Yıldırım, gelişmiş ülkeler de dahil çeşitli ülkelerde sağlıkla ilgili  gelecek beklentileri sorulduğunda karamsar bir beklenti varken, Türkiye'de  vatandaşların yüzde 97'sinin, sağlık sistemine güvendiğini beyan ettiğini dile  getirdi.

Bu durumun Türkiye'nin sağlık alanında ne kadar büyük bir değişim ve  gelişimi ortaya koyduğunu açıkça gösterdiğini belirten Yıldırım, "Hekimlik kutsal  bir görevdir.

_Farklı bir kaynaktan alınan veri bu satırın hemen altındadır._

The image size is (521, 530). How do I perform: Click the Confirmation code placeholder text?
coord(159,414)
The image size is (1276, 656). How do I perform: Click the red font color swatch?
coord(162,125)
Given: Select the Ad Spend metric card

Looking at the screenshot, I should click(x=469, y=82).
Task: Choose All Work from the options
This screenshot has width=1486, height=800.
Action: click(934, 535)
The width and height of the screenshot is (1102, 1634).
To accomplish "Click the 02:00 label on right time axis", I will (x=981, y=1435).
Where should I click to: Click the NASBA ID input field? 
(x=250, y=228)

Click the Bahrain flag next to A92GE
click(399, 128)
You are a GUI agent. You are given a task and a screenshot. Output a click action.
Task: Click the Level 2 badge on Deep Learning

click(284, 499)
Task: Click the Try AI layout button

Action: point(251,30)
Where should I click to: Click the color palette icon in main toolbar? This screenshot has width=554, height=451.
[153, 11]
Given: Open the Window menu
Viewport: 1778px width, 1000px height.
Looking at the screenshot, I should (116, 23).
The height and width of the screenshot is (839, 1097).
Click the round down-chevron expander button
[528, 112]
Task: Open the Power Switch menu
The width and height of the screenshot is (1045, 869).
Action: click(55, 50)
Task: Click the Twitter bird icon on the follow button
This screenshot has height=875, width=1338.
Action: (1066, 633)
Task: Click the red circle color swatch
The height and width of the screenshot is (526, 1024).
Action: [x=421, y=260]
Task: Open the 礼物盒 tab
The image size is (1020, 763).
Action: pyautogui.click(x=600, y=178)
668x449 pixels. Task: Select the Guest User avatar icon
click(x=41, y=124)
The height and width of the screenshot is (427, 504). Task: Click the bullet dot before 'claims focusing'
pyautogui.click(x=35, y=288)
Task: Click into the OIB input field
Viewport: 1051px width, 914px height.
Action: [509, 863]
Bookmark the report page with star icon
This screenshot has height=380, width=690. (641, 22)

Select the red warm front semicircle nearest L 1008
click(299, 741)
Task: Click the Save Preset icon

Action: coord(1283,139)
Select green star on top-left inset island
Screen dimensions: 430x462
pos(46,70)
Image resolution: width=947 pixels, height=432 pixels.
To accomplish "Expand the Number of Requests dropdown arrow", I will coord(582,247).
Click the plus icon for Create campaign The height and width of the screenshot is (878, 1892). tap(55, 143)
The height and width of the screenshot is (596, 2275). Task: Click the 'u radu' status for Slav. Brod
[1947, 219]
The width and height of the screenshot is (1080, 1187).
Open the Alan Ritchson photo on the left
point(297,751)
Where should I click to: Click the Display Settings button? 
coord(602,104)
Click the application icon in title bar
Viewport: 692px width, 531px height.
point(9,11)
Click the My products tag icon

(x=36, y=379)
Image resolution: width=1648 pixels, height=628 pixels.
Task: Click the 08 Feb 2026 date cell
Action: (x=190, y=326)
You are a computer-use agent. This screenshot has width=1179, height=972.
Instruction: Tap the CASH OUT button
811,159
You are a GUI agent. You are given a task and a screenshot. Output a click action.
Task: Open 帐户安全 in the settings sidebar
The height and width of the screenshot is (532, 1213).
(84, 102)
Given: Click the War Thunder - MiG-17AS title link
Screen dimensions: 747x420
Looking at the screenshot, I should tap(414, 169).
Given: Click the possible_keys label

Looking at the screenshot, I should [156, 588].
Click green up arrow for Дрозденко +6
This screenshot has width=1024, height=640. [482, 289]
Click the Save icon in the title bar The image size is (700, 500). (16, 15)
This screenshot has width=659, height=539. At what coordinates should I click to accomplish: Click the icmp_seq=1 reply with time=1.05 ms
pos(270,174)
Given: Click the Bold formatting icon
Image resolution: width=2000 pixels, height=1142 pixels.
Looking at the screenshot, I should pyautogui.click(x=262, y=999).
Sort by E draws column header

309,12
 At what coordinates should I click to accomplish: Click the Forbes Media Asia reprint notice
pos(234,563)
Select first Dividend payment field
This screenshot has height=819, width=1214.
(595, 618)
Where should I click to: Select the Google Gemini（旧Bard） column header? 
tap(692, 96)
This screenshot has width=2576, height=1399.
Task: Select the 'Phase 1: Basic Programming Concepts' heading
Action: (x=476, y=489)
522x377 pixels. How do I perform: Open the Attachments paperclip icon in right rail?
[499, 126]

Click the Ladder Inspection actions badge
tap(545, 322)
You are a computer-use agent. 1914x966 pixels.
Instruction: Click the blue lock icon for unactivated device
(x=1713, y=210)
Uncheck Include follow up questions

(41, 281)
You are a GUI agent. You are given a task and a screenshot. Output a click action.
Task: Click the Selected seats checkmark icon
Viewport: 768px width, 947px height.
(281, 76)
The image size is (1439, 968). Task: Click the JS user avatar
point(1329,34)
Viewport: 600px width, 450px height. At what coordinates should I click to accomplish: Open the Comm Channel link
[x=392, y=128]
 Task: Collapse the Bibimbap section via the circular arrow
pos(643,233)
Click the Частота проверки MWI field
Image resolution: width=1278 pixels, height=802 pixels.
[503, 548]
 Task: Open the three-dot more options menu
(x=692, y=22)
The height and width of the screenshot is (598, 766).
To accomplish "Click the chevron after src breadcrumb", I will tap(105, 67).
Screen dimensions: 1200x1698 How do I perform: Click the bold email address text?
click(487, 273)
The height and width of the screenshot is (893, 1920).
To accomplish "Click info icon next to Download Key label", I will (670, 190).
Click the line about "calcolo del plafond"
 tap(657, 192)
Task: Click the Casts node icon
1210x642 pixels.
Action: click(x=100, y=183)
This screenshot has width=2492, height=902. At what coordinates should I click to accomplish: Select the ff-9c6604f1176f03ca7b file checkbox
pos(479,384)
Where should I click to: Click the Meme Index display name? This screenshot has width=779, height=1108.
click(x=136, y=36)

Hekimlerimizin zor şartlarda görev yaparken saldırıya uğraması asla  ve asla tasvip edeceğimiz bir şey değildir. İnsanlara sağlık hizmeti verirken,  onları iyileştirmeye çalışırken kendilerinin problem yaşaması büyük bir  çelişkidir. O bakımdan bütün vatandaşlarımızın hekimlerimizle ilişkilerde bu  hususa azami gayret göstermesini bekliyoruz. Hekimlerimizin de vatandaşlarımızın  tedavisinin yanı sıra içinde bulundukları hali de çok iyi analiz etmeleri ve buna  göre muamelede bulunmaları önem arz ediyor." diye konuştu.

6. BAKÜ KÜRESEL FORUMU

Başbakan Yıldırım, Nizami Gencevi Uluslararası Merkezince düzenlenecek  6. Bakü Küresel Forumu'na katılmak için kardeş ülke Azerbaycan'a ziyarette  bulunacağını dile getirdi.

13'üncü yüzyılda yaşamış Azeri bilim adamı Nizami Gencevi'nin, düşünür  ve büyük bir şair olduğunu, hamsesi bulunan önemli şairler arasında yer aldığını  anımsatan Yıldırım, Gencevi'nin, Mevlana Celaleddin-i Rumi ve Ali Şir Nevai gibi  birçok düşünüre ilham kaynağı olduğuna işaret etti.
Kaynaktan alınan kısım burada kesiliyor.